_Text passage_
--------

One of the strongest images in the sermon was the idea of home. Home is not always about a familiar building or a room filled with our things. Sometimes home is simply the place where someone lights up when we arrive. It is the place where we are received with love.

That is part of what makes Abiding in Jesus such a powerful picture. Jesus does not invite us into a cold religious system. He invites us into relationship. He invites us to dwell with him, to remain with him, and to know that we belong to him.

Many of us know what it feels like to be busy, uncertain, or emotionally tired. We may even be surrounded by people and still feel alone. This teaching reminded us that in Jesus, we have more than an idea to believe in. We have a person who welcomes us, stays with us, and calls us friend.

2. Abiding in Jesus and the comfort of the Holy Spirit

As Jesus prepared his disciples for his death, he knew they were afraid. They were worried about what would happen when they could no longer see him. Underneath all of that fear was a very human question: Will I be left alone?

Jesus answered that fear with a promise. He said the Father would send the Holy Spirit, the Comforter, to be with them forever. That matters because it means the presence of God is not distant, occasional, or fragile. Abiding in Jesus is possible because God has chosen to stay near.

The sermon highlighted that comfort is more than a soothing feeling. It is the security of having a place to belong. It is the peace of knowing that God has not walked away from us. Even when life is painful, confusing, or full of grief, the Holy Spirit remains with us. We are not spiritual orphans. We are loved children and trusted friends.

3. Abiding in Jesus is more about love than rules

At first, words like “command” can make us nervous. We may assume Jesus is about to hand us a list of religious demands. But this week’s teaching helped us hear his words more clearly. When Jesus speaks of his command, he says this: love each other as I have loved you.

That changes everything.

Abiding in Jesus is not about trying to impress God with our effort. It is about staying rooted in the love Jesus has already shown us. His love is not abstract. He tells his disciples that he calls them friends, and then he goes on to lay down his life for them. That is the shape of divine love.

--------

_Given records_

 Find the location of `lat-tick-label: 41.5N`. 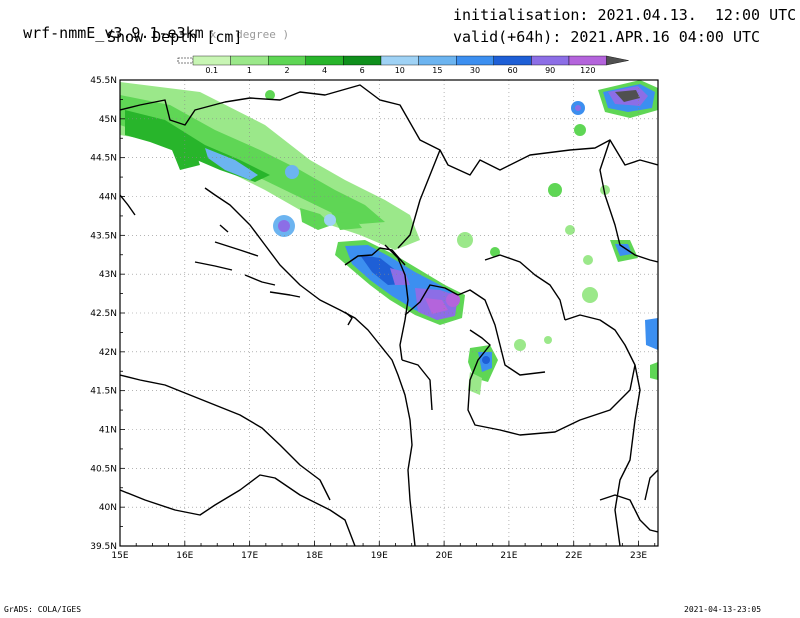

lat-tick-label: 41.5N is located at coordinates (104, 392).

--------

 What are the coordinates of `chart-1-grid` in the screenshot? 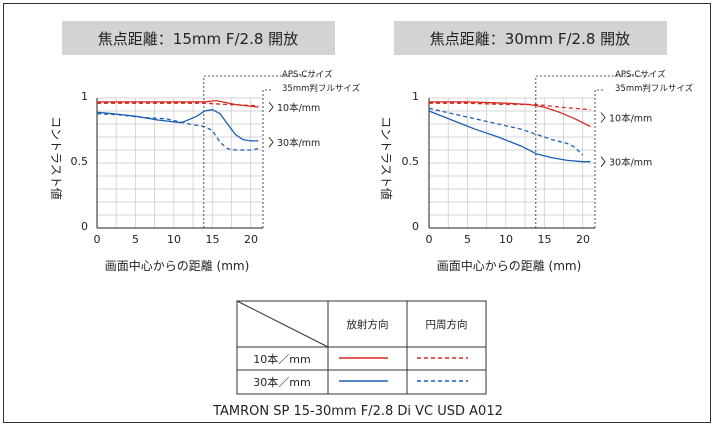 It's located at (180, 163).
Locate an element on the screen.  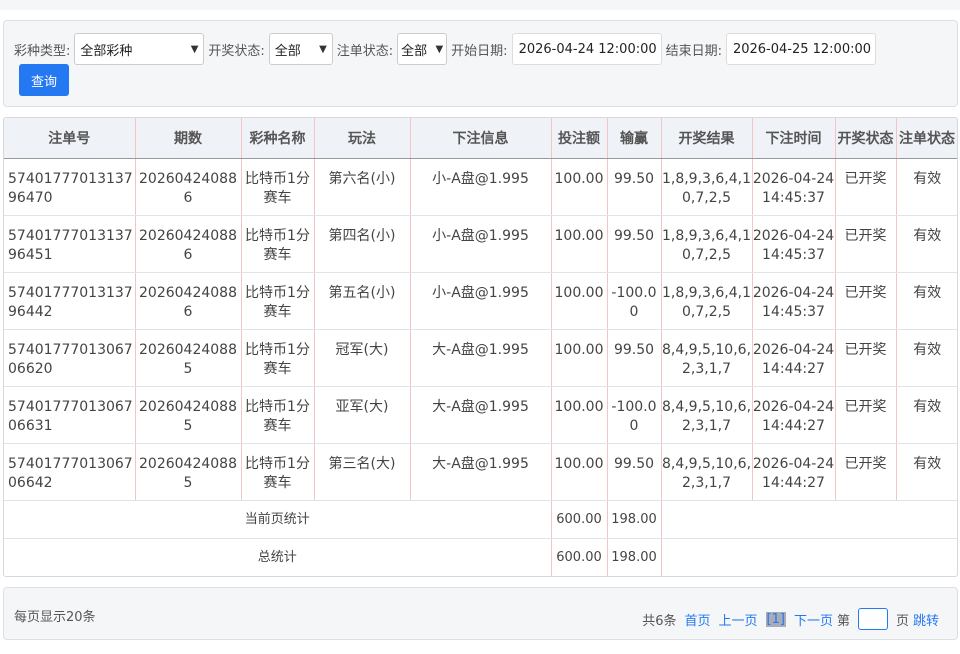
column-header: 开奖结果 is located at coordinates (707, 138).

--------

_Required work_
1. According to the passage on abiding in Jesus, why does Jesus's promise that the Father would send the Holy Spirit matter? Answer in one to three sentences.
2. Extend the passage on abiding in Jesus, picking up right after its final sentence.

_Answers by item_
1. It matters because it means the presence of God is not distant, occasional, or fragile. Abiding in Jesus is possible because God has chosen to stay near.

2.
You do not have to earn a place with God. In Jesus, you are welcomed, loved, and not left alone.

When we live from that kind of love, we begin to extend it to others. We become more welcoming. More compassionate. More attentive to the lonely and overlooked. We start to embody the kind of home we ourselves have received.

4. Abiding in Jesus takes intention

The message also gave us a practical challenge. Relationships grow through intention. Even when love is steady, closeness still needs attention. The same is true in our life with God.

Abiding in Jesus is not something we force, but it is something we practice. Making space for prayer. Reading Scripture slowly. Gathering with the church. Paying attention. Pausing long enough to breathe, settle our thoughts, and remember that God is here.

Abiding in Jesus means making your home in his love and learning to live from that peace every day.

The pastor offered a simple and meaningful pattern for prayer: gratitude for the past, honesty about the present, and hope for the future. That kind of intentional prayer helps us reconnect with the God who is already near. It trains our hearts to live with greater peace.


Practicing This Week

  • Set aside a few intentional minutes each day to practice abiding in Jesus through quiet prayer.
  • Read John 13 through 16 over the course of the week and notice what Jesus says about love, peace, friendship, and the Holy Spirit.
  • Pray one prayer of thanks for the past, one prayer for help in the present, and one prayer of hope for the future.
  • Welcome someone this week with warmth and kindness, especially someone who may feel unseen or new.
  • When anxiety rises, pause and remind yourself: I am not alone, and God is with me.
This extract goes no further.